Интересно, почему такой подход неприемлем для большей части грузинской элиты? Что в этом плохого? Или почему наша армия все больше должна уподобляться вспомогательному экспедиционному корпусу для миссий США или европейских стран в далеких «чертзнаетстанах»? Почему в сфере военного строительства нельзя взять пример с Финляндии? Такой выбор, очевидно, больше приблизит нас к миру, чем к войне, будь то локальный конфликт, или глобальное противостояние.
Финские военные прославились на весь мир своей стойкостью, а мы, после стольких поражений, впали в тяжелую депрессию; но нам, вероятно, следует вспомнить, что Дидгорскую битву выиграли отнюдь не финны, а в военной истории Грузии достаточно примеров побед над гораздо более сильным противником; многие из них достигнуты в период, когда финны, из страха перед шведскими феодалами, не смели даже пикнуть. Но потом грузины утратили веру в свои силы, а финны, наоборот, обрели. Надо думать, в этом основное отличие между грузинскими и финскими политиками или военными. Мы не верим в собственные силы, и связываем успех лишь со статусом сателлита сверхдержав и их военной помощью. А они закончили игру в «геополитическом казино» еще в 1944-м, и на сегодня опираются на собственные силы и объективную оценку ситуации.

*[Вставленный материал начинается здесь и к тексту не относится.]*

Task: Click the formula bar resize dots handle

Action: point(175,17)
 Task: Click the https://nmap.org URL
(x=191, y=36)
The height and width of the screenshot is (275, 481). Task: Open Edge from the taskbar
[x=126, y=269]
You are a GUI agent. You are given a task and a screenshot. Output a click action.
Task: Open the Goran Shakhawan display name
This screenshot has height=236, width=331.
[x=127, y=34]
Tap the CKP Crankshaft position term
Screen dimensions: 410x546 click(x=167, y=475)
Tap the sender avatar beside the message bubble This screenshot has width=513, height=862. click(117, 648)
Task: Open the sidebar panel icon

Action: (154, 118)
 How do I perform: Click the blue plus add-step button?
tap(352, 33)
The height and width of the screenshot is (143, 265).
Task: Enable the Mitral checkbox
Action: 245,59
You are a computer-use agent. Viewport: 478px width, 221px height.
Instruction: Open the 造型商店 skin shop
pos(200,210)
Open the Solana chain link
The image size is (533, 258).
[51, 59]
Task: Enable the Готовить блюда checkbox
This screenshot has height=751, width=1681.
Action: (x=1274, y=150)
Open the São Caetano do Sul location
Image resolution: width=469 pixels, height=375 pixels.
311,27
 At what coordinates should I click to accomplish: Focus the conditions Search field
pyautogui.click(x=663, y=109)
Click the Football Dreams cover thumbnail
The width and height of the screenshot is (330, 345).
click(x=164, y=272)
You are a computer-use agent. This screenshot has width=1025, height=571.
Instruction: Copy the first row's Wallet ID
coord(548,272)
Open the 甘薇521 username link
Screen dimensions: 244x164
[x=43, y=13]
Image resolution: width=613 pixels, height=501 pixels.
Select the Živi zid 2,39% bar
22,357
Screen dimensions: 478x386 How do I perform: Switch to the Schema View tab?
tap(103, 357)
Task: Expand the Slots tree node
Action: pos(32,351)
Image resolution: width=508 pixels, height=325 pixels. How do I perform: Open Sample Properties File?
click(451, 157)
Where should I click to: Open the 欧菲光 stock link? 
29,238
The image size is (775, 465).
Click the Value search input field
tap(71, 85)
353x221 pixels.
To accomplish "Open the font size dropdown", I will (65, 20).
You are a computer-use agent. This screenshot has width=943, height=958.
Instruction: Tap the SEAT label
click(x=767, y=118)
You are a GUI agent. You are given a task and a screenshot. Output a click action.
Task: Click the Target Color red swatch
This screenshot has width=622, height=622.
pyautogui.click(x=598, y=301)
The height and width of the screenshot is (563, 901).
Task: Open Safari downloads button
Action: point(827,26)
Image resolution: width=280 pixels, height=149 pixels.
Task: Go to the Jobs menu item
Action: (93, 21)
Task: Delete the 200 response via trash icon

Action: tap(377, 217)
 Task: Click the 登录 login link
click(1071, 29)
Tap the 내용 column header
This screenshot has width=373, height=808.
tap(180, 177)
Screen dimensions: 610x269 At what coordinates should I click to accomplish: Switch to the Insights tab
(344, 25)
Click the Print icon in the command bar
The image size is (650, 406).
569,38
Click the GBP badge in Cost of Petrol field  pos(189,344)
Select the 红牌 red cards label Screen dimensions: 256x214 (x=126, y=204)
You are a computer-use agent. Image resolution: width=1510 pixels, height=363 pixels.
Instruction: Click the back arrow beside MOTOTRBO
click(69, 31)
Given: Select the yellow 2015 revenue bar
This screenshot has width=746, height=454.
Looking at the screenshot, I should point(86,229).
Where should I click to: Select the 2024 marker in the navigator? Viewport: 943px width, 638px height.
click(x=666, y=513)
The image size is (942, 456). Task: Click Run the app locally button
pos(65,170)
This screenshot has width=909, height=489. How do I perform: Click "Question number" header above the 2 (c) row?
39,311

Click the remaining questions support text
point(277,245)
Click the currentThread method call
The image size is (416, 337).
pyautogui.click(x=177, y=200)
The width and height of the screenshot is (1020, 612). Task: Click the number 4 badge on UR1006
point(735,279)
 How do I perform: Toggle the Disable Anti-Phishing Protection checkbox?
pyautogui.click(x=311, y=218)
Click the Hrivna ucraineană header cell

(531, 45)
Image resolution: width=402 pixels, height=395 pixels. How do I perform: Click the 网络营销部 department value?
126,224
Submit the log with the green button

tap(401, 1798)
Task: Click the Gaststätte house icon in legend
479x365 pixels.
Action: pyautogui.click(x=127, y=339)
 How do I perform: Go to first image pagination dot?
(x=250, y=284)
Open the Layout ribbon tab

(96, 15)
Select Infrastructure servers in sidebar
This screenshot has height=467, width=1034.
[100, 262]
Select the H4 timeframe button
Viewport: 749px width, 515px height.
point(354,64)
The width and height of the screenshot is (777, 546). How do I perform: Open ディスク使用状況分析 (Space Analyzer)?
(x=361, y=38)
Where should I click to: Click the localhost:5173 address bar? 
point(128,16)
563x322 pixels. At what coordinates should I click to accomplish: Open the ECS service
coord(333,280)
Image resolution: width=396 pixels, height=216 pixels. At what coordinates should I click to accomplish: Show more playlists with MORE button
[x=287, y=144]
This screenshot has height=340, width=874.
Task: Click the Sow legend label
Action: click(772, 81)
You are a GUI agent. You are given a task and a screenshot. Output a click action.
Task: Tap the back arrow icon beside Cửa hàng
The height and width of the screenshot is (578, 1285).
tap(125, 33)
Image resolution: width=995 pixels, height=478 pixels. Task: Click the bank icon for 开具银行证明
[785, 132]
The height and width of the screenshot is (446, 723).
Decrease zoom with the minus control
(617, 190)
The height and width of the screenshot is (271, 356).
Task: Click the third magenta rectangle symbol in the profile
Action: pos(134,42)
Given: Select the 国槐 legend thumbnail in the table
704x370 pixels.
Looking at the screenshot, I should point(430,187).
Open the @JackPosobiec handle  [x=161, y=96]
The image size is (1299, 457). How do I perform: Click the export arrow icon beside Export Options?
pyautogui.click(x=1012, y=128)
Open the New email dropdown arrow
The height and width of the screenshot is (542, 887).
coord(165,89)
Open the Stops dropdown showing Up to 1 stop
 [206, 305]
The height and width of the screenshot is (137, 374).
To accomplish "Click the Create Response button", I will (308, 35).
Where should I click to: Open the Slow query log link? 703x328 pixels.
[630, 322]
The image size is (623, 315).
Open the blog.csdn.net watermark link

После распада Советского Союза, когда Россия была ослаблена, Финляндия свободно могла стать членом НАТО, но не сделала этого. Она остается неотъемлемой частью западного мира, но в сфере безопасности проводит независимую политику, которая исходит из ее географического положения и исторического опыта.
Говоря о втором принципе Койвисто, можно припомнить странный восторг некоторых грузинских политиков и экспертов, когда они рассуждают о возможном размещении в Грузии сил НАТО (элементов американской противоракетной обороны и т.д.,причем, без вхождения Грузии в альянс). Вообще, в жизни может случиться все, но, наверняка, никто не видел человека, со счастливой улыбкой рисующего мишень у себя на лбу. Финны никогда так не поступят, и зададут один очень простой вопрос: для чего?
Очень трудно смириться с тем, что в критический момент союзники не придут на помощь (или опоздают); впрочем, может быть, после осознания этого к нам вернется способность критического мышления и вера в собственные силы, которые, вероятно, помогут нам сделать окончательный выбор по поводу основных принципов внешней политики.
Но пока говорить об этом, вероятно, рано и, несмотря на осторожность нового правительства, все еще высока вероятность того, что страна окажется в эпицентре нового конфликта.